Stored records:
****************************************
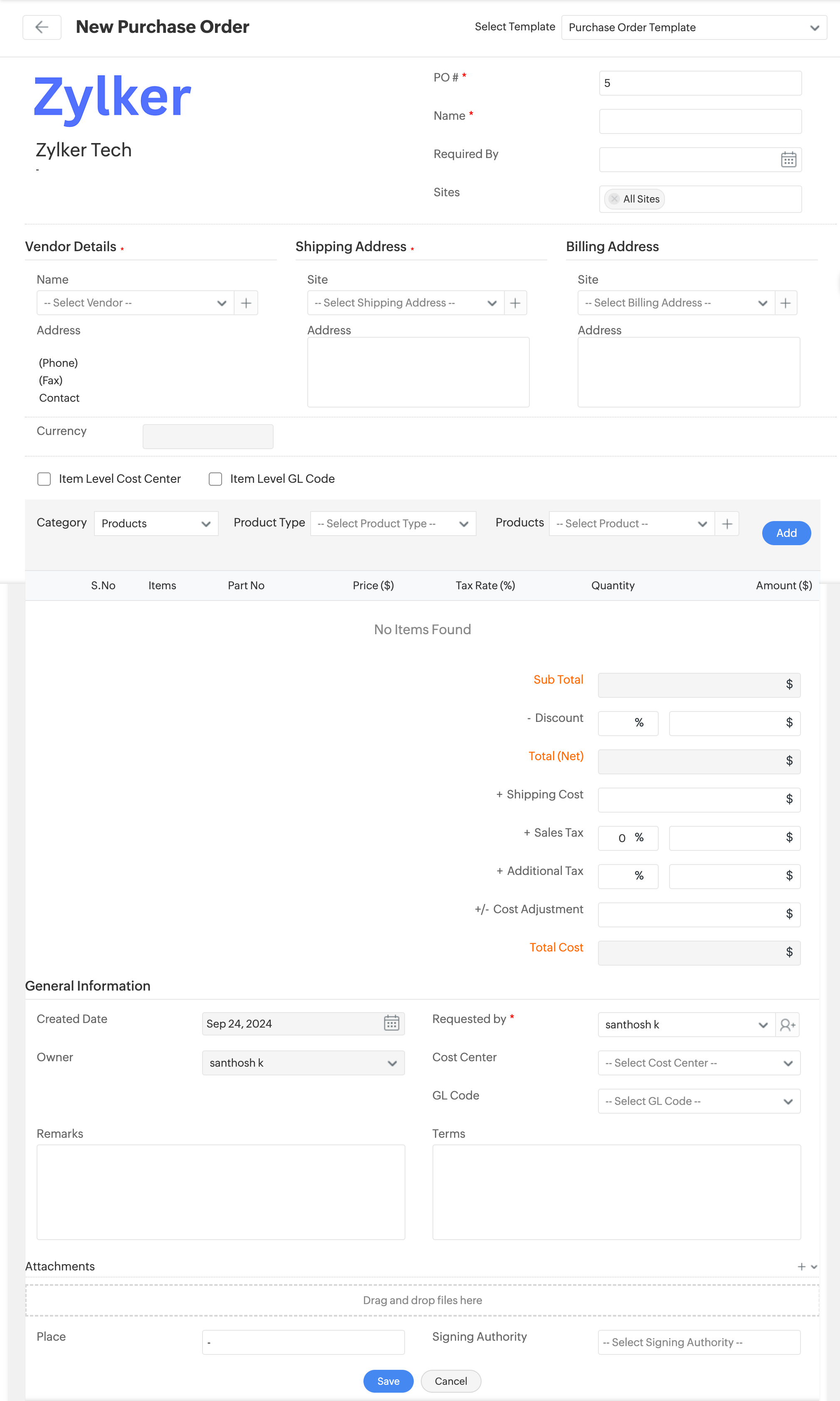Click the Save button

pyautogui.click(x=388, y=1381)
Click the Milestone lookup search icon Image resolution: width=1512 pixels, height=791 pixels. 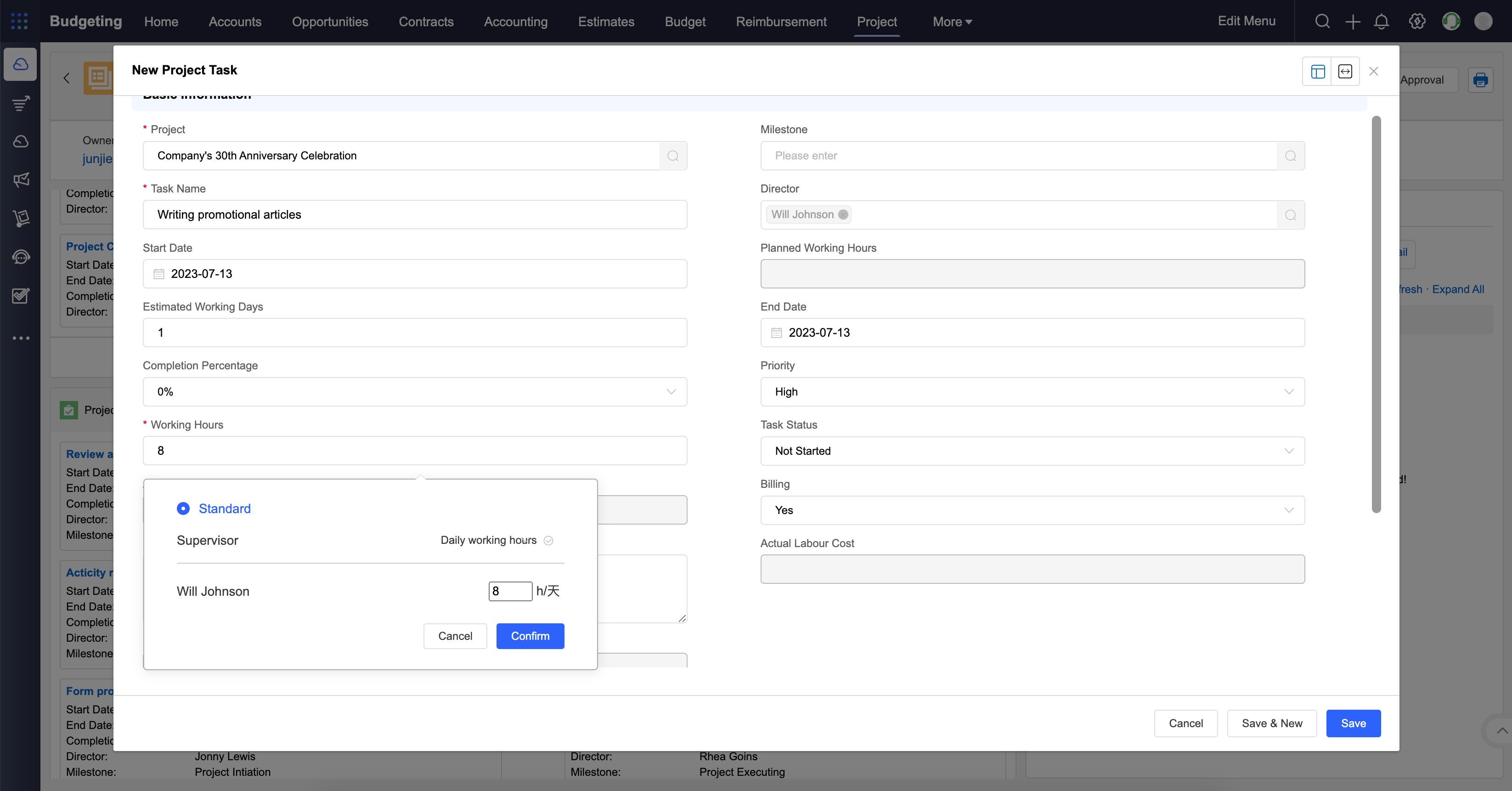(x=1290, y=156)
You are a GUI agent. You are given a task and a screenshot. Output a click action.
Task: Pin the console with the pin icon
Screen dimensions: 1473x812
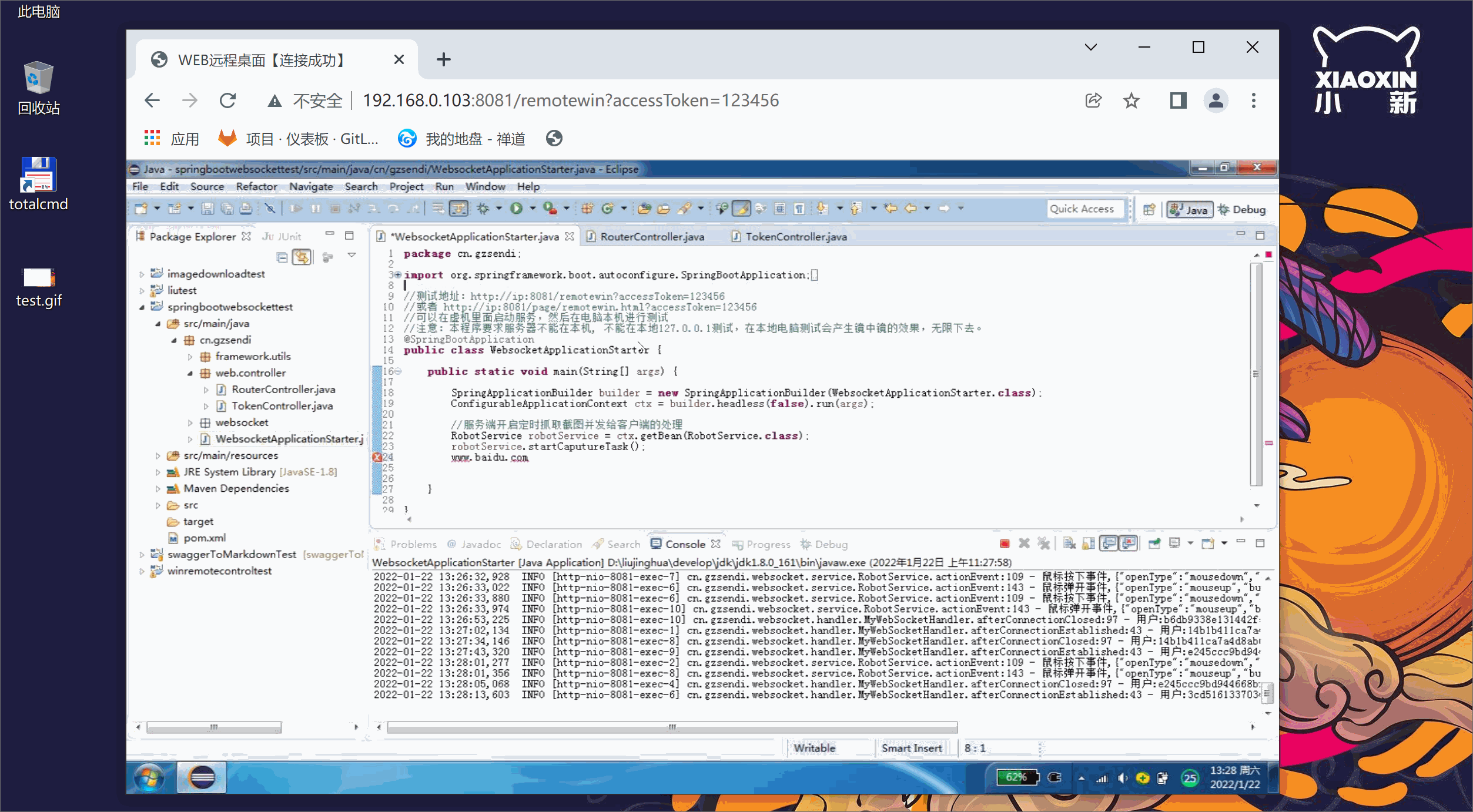[1154, 544]
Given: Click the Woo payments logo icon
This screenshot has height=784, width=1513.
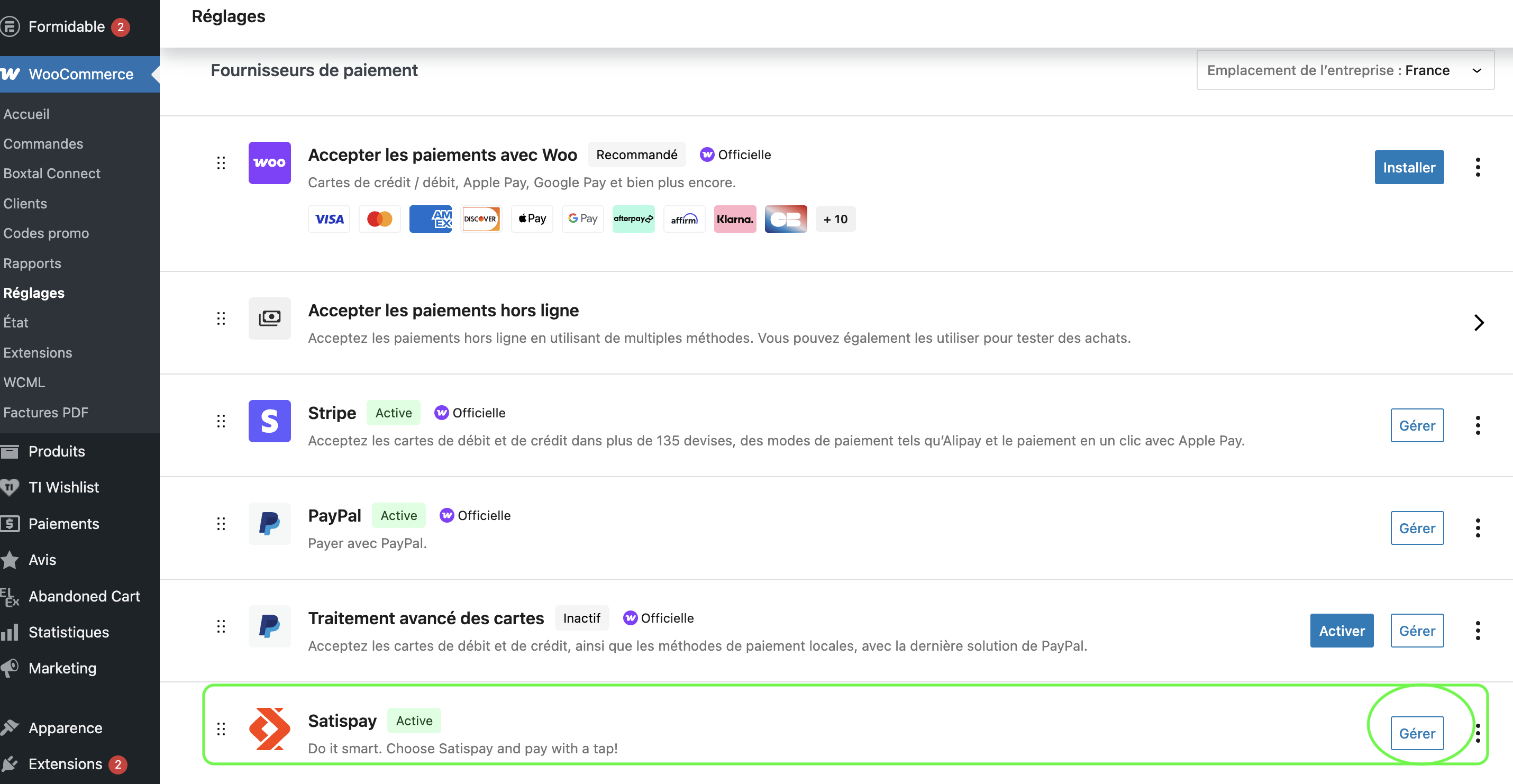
****************************************
Prompt:
Please restate word for word each line from the one containing "Screen dimensions: 1473x812" to the end of the data above, without the pictures.

Problem solution:
Screen dimensions: 1473x812
[1154, 544]
Given: Click the Woo payments logo icon
This screenshot has height=784, width=1513.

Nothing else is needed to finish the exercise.